In questo caso parliamo di impatto ambientale, la dimensione più nota della sostenibilità. È ancora più difficile fare questa distinzione se parliamo di altre dimensioni della sostenibilità, come il divario di genere oppure i temi legati alla diversità e inclusione. Sicuramente quello che manca sono linee guida e standard univoci a cui le aziende possono far riferimento per provare di aver effettivamente intrapreso un percorso di miglioramento del proprio impatto sociale ed ambientale. È necessaria una maggiore trasparenza su come vengono gestite le questioni legate alla sostenibilità.
Esistono vari standard di reportistica e trasparenza a cui un’azienda può far riferimento per essere più trasparente[7]. Tuttavia, oggi ci sono ancora due grandi temi irrisolti: da una parte il livello di trasparenza e su che cosa essere trasparenti è su base volontaria per la maggior parte delle aziende, dall’altra manca uno standard univoco di riferimento.
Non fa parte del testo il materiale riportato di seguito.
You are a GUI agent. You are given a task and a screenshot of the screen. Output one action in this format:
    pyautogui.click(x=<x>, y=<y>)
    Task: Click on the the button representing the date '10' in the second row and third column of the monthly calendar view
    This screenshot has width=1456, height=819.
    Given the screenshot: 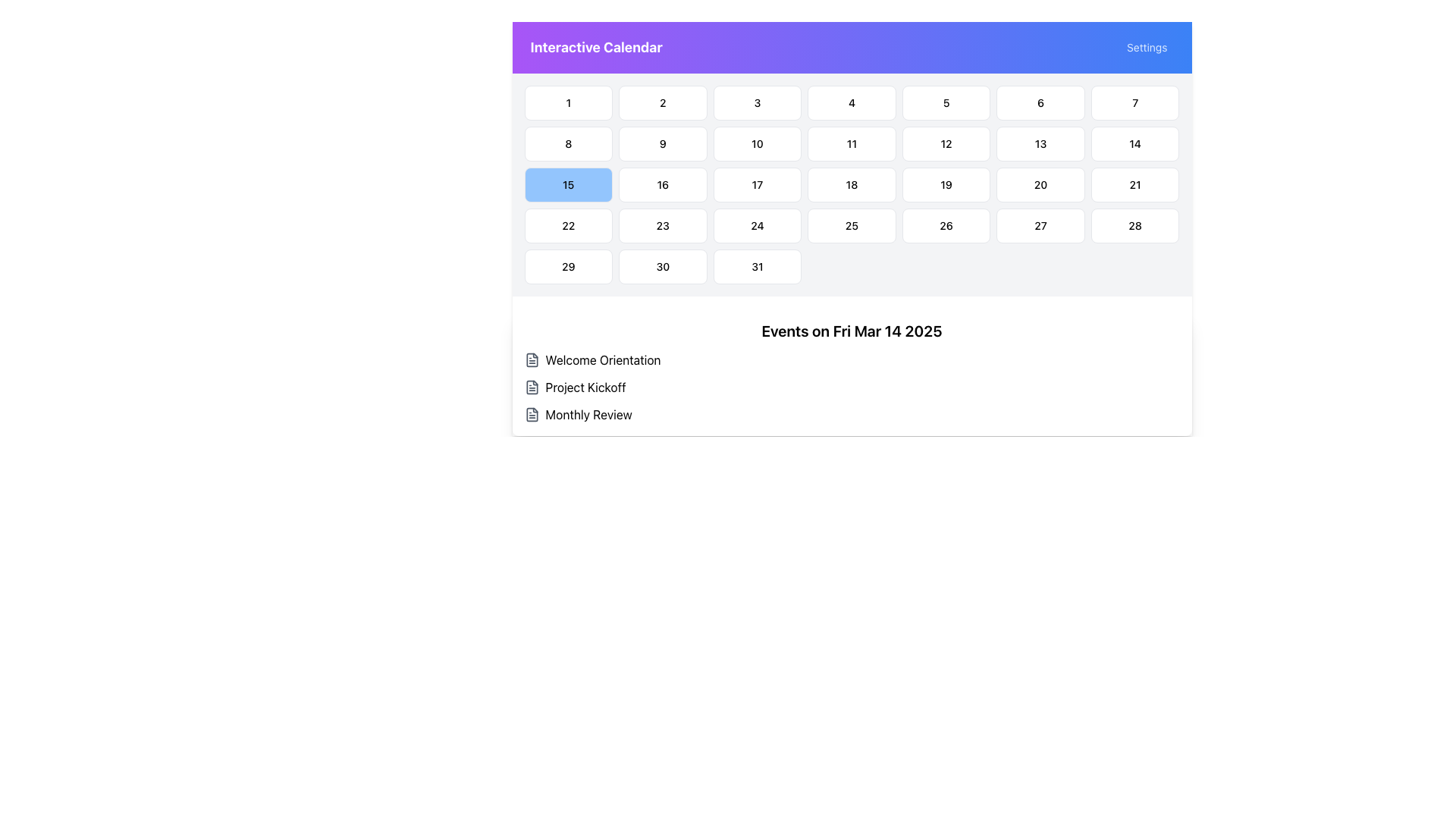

A livello europeo la cosiddetta reportistica non finanziaria, che studia le dimensioni di impatto sociale ed ambientale, è imposta dalla legge solo per aziende quotate con più di 500 dipendenti. Il segnale positivo è che l’Europa sta lavorando su un aggiornamento della direttiva che allargherebbe a partire dal 2023/2024 l’obbligo di trasparenza a tutte le aziende di una certa dimensione, anche non quotate.
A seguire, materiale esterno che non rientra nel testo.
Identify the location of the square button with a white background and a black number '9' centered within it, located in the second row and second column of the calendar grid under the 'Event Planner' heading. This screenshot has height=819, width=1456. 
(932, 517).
Ha studiato tra Milano, Londra e Singapore, e si sposta spesso in Africa occidentale per lavoro; quindi, ha una visione complessiva delle differenze di tessuti economici su scala planetaria. Per far fronte alla crisi climatica attuale i paesi con Pil più alto devono e/o dovrebbero intervenire più rapidamente rispetto a quelli in via di sviluppo?
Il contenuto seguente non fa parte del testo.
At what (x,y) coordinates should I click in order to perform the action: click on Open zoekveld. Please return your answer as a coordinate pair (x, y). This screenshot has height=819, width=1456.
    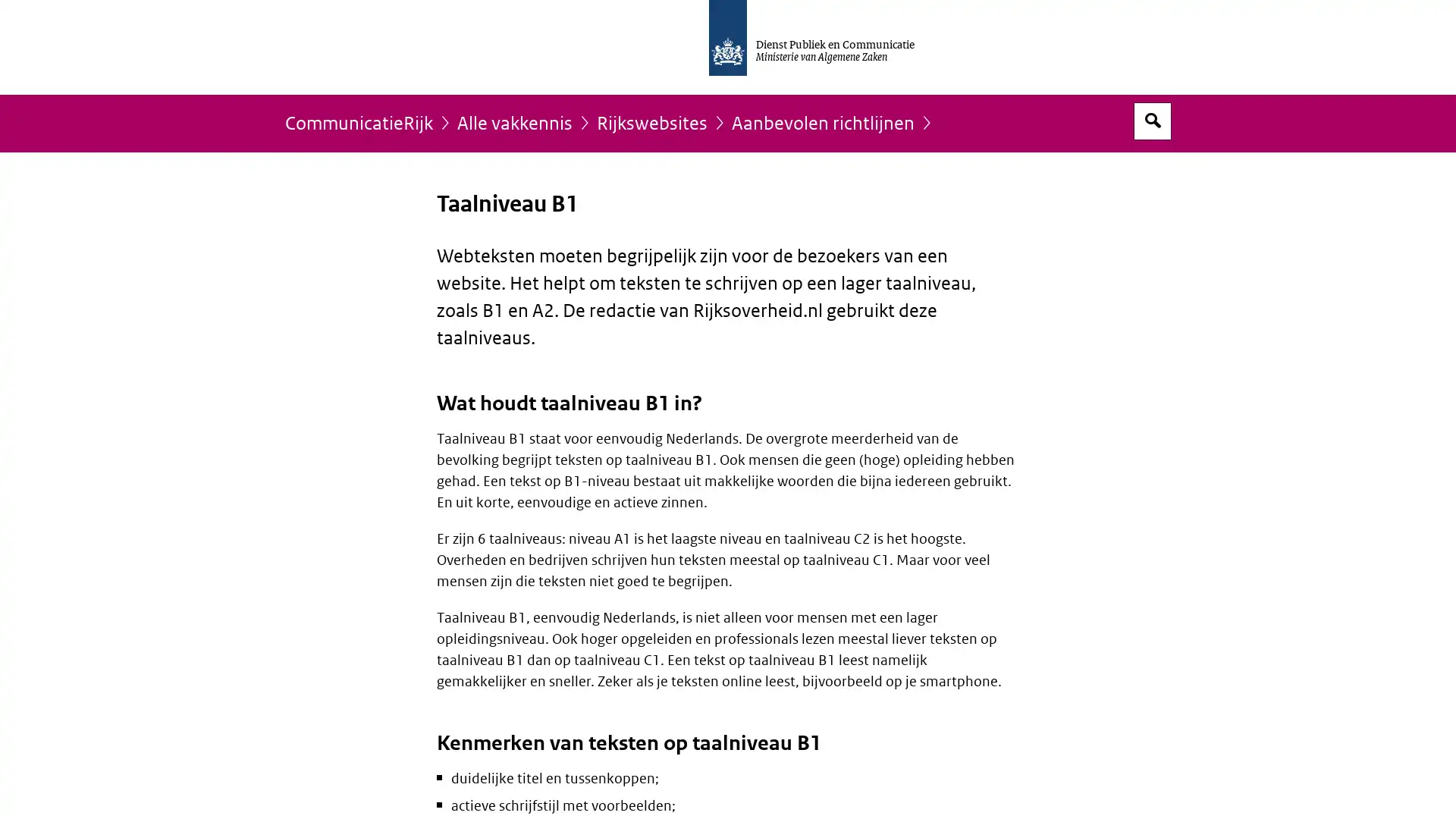
    Looking at the image, I should click on (1153, 120).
Sono pienamente d’accordo sul fatto che i Paesi sviluppati debbano impegnarsi maggiormente e più velocemente a favore dei Paesi a basso reddito per far fronte al cambiamento climatico. E non lo penso solo io, è stato uno dei temi centrali trattati recentemente alla COP26 a Glasgow.
Il cambiamento climatico moltiplica le sfide che devono affrontare zone fragili del mondo e l’ingiustizia sta anche nel fatto che aree come gli stati del continente africano hanno meno responsabilità sulle cause del cambiamento climatico rispetto ai paesi ad alto reddito, nonostante ne subiscano le conseguenze maggiori. Ad esempio, il cambiamento climatico è considerato anche causa indiretta della probabilità di aumento di violenza e conflitti. Il clima ha un impatto sempre più influente sulla distribuzione delle risorse e dei mezzi di sussistenza, sulla sicurezza e sull’immigrazione. La pandemia ci ha chiaramente insegnato quanto il mondo sia interconnesso e quindi come non possiamo più scappare dalla necessità di guardare oltre i confini nazionale e affrontare problemi globali, come il cambiamento climatico, con un approccio complessivo.
Uno scrittore siciliano Gesualdo Bufalino ha scritto “fra imbecilli che vogliono cambiare tutto e mascalzoni che non vogliono cambiare niente, com’è difficile scegliere!”. Crede che siamo più imbecilli o mascalzoni oggi?
Oggi purtroppo ci sono ancora un po’ di mascalzoni! In generale c’è ancora tanta strada da fare affinché tutte le aziende in tutti i settori capiscano la necessità di cambiare modello di business e ricercare il valore condiviso.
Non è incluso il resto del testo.